_Task requirements_
Report all lines of the records that contain "with".

═════ Exercise input ═════

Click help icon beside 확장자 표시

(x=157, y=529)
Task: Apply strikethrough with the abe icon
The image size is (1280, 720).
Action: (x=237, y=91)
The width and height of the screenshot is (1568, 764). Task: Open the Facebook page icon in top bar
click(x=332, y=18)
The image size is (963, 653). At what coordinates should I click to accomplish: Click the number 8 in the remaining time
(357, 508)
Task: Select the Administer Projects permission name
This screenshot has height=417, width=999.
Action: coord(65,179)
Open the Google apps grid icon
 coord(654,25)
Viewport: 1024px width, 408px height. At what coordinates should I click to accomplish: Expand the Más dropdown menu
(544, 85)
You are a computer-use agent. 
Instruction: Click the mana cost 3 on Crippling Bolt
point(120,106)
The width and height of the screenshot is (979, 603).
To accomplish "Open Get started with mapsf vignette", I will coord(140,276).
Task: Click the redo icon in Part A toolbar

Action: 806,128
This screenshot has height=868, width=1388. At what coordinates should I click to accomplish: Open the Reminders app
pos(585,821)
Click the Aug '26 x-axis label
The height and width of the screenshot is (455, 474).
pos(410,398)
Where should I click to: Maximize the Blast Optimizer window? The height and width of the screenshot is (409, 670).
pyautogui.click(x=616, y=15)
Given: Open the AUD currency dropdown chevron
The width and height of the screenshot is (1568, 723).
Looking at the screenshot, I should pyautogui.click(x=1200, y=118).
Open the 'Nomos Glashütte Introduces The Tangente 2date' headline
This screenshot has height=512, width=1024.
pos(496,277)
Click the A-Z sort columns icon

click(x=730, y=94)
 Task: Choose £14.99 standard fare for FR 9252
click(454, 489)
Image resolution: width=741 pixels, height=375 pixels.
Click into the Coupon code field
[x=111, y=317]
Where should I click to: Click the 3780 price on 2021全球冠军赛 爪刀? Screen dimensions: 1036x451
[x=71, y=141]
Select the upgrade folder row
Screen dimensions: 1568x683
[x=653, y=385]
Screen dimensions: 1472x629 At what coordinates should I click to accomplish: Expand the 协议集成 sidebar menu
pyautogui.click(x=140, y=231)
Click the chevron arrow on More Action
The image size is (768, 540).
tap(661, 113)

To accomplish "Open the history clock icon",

═════

_Solution_
Task: Apply strikethrough with the abe icon
To accomplish "Open Get started with mapsf vignette", I will coord(140,276).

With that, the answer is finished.